Task to complete: Copy the records out again in full, keeping them identical.

↓

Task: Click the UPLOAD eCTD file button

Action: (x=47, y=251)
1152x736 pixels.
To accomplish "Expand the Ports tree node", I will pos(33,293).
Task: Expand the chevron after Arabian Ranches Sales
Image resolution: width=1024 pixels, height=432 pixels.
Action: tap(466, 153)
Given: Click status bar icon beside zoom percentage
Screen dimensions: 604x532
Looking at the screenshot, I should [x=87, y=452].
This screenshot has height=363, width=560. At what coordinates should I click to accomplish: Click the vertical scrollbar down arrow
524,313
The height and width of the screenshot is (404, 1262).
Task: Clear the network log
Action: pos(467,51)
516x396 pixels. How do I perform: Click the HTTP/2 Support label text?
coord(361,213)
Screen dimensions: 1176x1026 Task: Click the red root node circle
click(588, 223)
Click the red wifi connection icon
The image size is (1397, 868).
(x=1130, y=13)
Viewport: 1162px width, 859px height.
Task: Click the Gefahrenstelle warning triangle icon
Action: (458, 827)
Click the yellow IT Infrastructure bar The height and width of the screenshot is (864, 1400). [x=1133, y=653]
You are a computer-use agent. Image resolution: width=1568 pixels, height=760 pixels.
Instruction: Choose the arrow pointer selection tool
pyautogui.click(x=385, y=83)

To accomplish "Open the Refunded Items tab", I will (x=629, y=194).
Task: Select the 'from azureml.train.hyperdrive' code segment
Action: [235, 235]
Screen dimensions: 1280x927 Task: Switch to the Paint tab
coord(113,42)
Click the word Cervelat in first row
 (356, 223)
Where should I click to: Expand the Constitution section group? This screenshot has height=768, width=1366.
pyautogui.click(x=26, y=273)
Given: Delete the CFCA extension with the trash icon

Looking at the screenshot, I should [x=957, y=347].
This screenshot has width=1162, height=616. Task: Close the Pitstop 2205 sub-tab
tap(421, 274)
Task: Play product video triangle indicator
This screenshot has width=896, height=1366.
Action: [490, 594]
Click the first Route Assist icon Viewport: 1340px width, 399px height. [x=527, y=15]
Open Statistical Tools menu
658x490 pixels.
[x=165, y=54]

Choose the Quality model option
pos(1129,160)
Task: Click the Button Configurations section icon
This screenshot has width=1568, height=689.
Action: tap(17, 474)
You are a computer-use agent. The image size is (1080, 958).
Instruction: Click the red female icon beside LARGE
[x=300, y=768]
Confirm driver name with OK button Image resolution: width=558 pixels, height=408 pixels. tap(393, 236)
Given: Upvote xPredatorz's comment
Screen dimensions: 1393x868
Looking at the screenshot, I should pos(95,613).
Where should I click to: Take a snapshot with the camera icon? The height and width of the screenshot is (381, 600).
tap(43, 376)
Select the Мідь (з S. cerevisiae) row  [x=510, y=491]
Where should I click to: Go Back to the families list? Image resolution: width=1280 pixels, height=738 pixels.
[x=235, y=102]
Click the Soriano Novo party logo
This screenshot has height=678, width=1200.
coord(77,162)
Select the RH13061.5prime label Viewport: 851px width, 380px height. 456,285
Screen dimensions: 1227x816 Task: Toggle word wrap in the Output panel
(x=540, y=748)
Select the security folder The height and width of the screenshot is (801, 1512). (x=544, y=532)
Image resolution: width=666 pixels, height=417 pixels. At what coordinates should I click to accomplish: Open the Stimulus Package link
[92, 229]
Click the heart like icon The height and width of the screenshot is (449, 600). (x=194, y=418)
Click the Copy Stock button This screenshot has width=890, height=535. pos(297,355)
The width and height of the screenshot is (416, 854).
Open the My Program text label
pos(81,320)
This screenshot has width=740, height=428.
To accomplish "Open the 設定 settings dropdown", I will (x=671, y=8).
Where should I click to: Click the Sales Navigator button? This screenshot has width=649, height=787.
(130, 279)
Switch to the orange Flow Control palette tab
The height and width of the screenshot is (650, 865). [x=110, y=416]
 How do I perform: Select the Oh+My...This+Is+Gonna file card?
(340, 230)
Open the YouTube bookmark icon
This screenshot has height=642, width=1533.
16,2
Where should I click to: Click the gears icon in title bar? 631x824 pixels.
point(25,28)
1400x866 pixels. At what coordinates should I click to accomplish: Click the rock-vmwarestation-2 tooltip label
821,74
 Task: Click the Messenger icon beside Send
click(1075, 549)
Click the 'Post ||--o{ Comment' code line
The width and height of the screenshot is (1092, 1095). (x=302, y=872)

↑

Task result:
Task: Click the UPLOAD eCTD file button

Action: (x=47, y=251)
1152x736 pixels.
To accomplish "Expand the Ports tree node", I will pos(33,293).
Task: Expand the chevron after Arabian Ranches Sales
Image resolution: width=1024 pixels, height=432 pixels.
Action: tap(466, 153)
Given: Click status bar icon beside zoom percentage
Screen dimensions: 604x532
Looking at the screenshot, I should [x=87, y=452].
This screenshot has height=363, width=560. At what coordinates should I click to accomplish: Click the vertical scrollbar down arrow
524,313
The height and width of the screenshot is (404, 1262).
Task: Clear the network log
Action: pos(467,51)
516x396 pixels. How do I perform: Click the HTTP/2 Support label text?
coord(361,213)
Screen dimensions: 1176x1026 Task: Click the red root node circle
click(588, 223)
Click the red wifi connection icon
The image size is (1397, 868).
(x=1130, y=13)
Viewport: 1162px width, 859px height.
Task: Click the Gefahrenstelle warning triangle icon
Action: (458, 827)
Click the yellow IT Infrastructure bar The height and width of the screenshot is (864, 1400). [x=1133, y=653]
You are a computer-use agent. Image resolution: width=1568 pixels, height=760 pixels.
Instruction: Choose the arrow pointer selection tool
pyautogui.click(x=385, y=83)

To accomplish "Open the Refunded Items tab", I will (x=629, y=194).
Task: Select the 'from azureml.train.hyperdrive' code segment
Action: [235, 235]
Screen dimensions: 1280x927 Task: Switch to the Paint tab
coord(113,42)
Click the word Cervelat in first row
 (356, 223)
Where should I click to: Expand the Constitution section group? This screenshot has height=768, width=1366.
pyautogui.click(x=26, y=273)
Given: Delete the CFCA extension with the trash icon

Looking at the screenshot, I should [x=957, y=347].
This screenshot has width=1162, height=616. Task: Close the Pitstop 2205 sub-tab
tap(421, 274)
Task: Play product video triangle indicator
This screenshot has width=896, height=1366.
Action: [490, 594]
Click the first Route Assist icon Viewport: 1340px width, 399px height. [x=527, y=15]
Open Statistical Tools menu
658x490 pixels.
[x=165, y=54]

Choose the Quality model option
pos(1129,160)
Task: Click the Button Configurations section icon
This screenshot has width=1568, height=689.
Action: tap(17, 474)
You are a computer-use agent. The image size is (1080, 958).
Instruction: Click the red female icon beside LARGE
[x=300, y=768]
Confirm driver name with OK button Image resolution: width=558 pixels, height=408 pixels. tap(393, 236)
Given: Upvote xPredatorz's comment
Screen dimensions: 1393x868
Looking at the screenshot, I should pos(95,613).
Where should I click to: Take a snapshot with the camera icon? The height and width of the screenshot is (381, 600).
tap(43, 376)
Select the Мідь (з S. cerevisiae) row  [x=510, y=491]
Where should I click to: Go Back to the families list? Image resolution: width=1280 pixels, height=738 pixels.
[x=235, y=102]
Click the Soriano Novo party logo
This screenshot has height=678, width=1200.
coord(77,162)
Select the RH13061.5prime label Viewport: 851px width, 380px height. 456,285
Screen dimensions: 1227x816 Task: Toggle word wrap in the Output panel
(x=540, y=748)
Select the security folder The height and width of the screenshot is (801, 1512). (x=544, y=532)
Image resolution: width=666 pixels, height=417 pixels. At what coordinates should I click to accomplish: Open the Stimulus Package link
[92, 229]
Click the heart like icon The height and width of the screenshot is (449, 600). (x=194, y=418)
Click the Copy Stock button This screenshot has width=890, height=535. pos(297,355)
The width and height of the screenshot is (416, 854).
Open the My Program text label
pos(81,320)
This screenshot has width=740, height=428.
To accomplish "Open the 設定 settings dropdown", I will (x=671, y=8).
Where should I click to: Click the Sales Navigator button? This screenshot has width=649, height=787.
(130, 279)
Switch to the orange Flow Control palette tab
The height and width of the screenshot is (650, 865). [x=110, y=416]
 How do I perform: Select the Oh+My...This+Is+Gonna file card?
(340, 230)
Open the YouTube bookmark icon
This screenshot has height=642, width=1533.
16,2
Where should I click to: Click the gears icon in title bar? 631x824 pixels.
point(25,28)
1400x866 pixels. At what coordinates should I click to accomplish: Click the rock-vmwarestation-2 tooltip label
821,74
 Task: Click the Messenger icon beside Send
click(1075, 549)
Click the 'Post ||--o{ Comment' code line
The width and height of the screenshot is (1092, 1095). (x=302, y=872)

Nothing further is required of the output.